* _What is being asked_
Please rewrite the records as a two-column CSV with the headers instruction and click. Include only the records from the line with "This screenshot has height=900, width=1600." through the end of the records, with one row per instruction. Put the instruction in one quoted field and its click answer in the other, replacing any line breaks with spaces.

* _Data listing_
· · ·

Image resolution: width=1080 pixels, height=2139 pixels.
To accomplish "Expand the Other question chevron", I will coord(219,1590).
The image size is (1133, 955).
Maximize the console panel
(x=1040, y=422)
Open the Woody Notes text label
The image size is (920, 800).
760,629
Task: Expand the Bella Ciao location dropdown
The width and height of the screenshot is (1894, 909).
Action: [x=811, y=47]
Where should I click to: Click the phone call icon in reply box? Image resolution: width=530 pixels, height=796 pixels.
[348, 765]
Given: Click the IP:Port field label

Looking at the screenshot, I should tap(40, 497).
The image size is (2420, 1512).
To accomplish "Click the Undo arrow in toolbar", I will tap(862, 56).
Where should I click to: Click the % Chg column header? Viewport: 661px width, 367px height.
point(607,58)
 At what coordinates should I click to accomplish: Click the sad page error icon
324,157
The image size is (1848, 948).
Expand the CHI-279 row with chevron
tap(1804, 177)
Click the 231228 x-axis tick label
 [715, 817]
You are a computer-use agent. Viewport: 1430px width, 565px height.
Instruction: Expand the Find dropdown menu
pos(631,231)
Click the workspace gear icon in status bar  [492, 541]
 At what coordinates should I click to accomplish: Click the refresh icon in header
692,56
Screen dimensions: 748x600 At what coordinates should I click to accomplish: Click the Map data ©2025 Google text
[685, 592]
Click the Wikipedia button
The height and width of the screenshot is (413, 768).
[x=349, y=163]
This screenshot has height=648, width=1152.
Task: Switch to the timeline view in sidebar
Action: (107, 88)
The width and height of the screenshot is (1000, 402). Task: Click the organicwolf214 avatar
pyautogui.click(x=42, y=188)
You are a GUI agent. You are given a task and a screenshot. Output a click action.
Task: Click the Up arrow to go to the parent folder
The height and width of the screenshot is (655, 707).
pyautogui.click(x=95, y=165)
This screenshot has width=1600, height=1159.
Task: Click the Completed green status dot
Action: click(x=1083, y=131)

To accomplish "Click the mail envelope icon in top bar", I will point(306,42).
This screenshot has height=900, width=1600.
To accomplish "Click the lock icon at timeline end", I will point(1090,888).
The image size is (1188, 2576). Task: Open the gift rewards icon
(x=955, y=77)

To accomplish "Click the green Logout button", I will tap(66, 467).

· · ·

* _Answer to this problem_
instruction,click
"This screenshot has height=900, width=1600. To accomplish ""Click the lock icon at timeline end"",","I will point(1090,888)."
"The image size is (1188, 2576). Task: Open the gift rewards icon","(x=955, y=77)"
"To accomplish ""Click the green Logout button"",","I will tap(66, 467)."